Aircraft manufacturer Airbus’ newest oversize transport plane has made an historic visit to Shannon Airport today.

Airbus’ next-generation BelugaXL oversize airlifter, which is due to enter service later this year, is in Shannon undergoing crosswind training and rejected take-offs (RTOs) as part of a rigorous certification process.

Painted with a whale’s face, the massive jet is a modified version of the Airbus’ popular A330 freighter variant and has been designed and built to transport complete aircraft sections across the company’s European production network.

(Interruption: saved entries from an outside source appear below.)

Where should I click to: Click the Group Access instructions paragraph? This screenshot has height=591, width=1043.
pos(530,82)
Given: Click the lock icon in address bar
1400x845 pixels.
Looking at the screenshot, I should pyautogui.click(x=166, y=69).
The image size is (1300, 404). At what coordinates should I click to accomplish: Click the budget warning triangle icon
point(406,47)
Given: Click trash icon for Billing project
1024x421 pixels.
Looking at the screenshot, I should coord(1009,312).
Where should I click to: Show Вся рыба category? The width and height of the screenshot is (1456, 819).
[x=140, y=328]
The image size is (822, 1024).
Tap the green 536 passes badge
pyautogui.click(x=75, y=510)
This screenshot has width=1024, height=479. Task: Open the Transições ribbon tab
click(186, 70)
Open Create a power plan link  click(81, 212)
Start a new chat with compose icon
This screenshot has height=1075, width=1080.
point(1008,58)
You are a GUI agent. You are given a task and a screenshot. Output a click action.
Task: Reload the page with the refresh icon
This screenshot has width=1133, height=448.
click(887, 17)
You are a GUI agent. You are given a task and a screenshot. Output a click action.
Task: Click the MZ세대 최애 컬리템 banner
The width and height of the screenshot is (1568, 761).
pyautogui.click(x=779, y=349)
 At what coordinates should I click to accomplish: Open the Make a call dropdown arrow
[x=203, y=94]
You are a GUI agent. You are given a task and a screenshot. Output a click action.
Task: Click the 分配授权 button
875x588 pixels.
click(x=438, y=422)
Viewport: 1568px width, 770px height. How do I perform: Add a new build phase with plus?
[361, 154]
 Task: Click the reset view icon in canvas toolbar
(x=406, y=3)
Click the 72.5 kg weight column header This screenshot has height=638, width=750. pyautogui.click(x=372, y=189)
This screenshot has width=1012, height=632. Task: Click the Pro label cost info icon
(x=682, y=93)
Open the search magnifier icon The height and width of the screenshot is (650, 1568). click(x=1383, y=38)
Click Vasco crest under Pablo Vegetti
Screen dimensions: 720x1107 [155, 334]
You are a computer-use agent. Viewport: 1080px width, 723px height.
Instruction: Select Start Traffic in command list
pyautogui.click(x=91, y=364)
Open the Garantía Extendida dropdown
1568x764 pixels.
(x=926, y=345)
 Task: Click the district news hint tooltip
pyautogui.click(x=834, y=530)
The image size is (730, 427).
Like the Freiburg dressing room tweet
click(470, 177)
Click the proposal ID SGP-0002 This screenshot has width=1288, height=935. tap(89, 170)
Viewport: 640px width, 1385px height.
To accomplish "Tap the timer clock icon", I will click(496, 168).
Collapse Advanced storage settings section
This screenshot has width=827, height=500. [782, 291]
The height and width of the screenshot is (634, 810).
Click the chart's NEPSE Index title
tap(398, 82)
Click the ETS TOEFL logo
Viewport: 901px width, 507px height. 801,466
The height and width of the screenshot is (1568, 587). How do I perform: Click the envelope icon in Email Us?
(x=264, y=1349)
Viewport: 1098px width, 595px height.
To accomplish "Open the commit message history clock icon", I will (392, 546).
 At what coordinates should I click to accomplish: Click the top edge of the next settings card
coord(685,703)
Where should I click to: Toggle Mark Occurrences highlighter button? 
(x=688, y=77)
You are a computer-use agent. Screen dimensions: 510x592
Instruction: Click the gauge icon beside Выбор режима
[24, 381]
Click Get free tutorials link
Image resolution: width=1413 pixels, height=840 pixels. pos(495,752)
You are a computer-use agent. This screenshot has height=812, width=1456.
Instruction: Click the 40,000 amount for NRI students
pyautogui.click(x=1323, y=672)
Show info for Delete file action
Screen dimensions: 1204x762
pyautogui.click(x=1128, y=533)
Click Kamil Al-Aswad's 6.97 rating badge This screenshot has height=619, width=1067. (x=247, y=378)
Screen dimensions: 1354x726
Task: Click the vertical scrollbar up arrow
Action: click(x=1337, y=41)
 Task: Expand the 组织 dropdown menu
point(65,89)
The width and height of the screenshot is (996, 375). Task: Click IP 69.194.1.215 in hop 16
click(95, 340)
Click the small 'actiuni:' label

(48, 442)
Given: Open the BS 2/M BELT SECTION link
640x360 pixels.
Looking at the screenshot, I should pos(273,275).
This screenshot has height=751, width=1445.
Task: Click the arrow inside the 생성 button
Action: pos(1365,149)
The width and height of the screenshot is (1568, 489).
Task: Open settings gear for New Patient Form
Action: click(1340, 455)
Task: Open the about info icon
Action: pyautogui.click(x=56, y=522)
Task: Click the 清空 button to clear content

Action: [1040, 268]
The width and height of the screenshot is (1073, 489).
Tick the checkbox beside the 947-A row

When it enters service, a fleet of six Beluga XLs will replace its Airbus’ current five-strong team of A300 Beluga STs which can no longer cope with parts for the company’s newer aircraft including the Airbus A350-1000 which has also visited Shannon as part of its flight testing programme.

The aircraft, which arrived from Airbus’ Toulouse, France headquarters at 11.00am, has attracted considerable attention from airplane spotters and enthusiasts who travelled from near and far to see the aircraft.

The BelugaXL will carry parts of the new Airbus A350-1000 jet which also visited Shannon – Photo: © Pat Flynn 2017

Airbus regularly uses Shannon for flight testing as part of aircraft certification before new jets enter commercial service.

In 2006, the largest passenger plane in the world, the Airbus A380, undertook cross-winding training in Shannon while new Airbus aircraft models have been visiting Shannon in recent years for similar training.

At 3,200m, the runway at Shannon is the longest in Ireland and can cater for all the largest aircraft in operation.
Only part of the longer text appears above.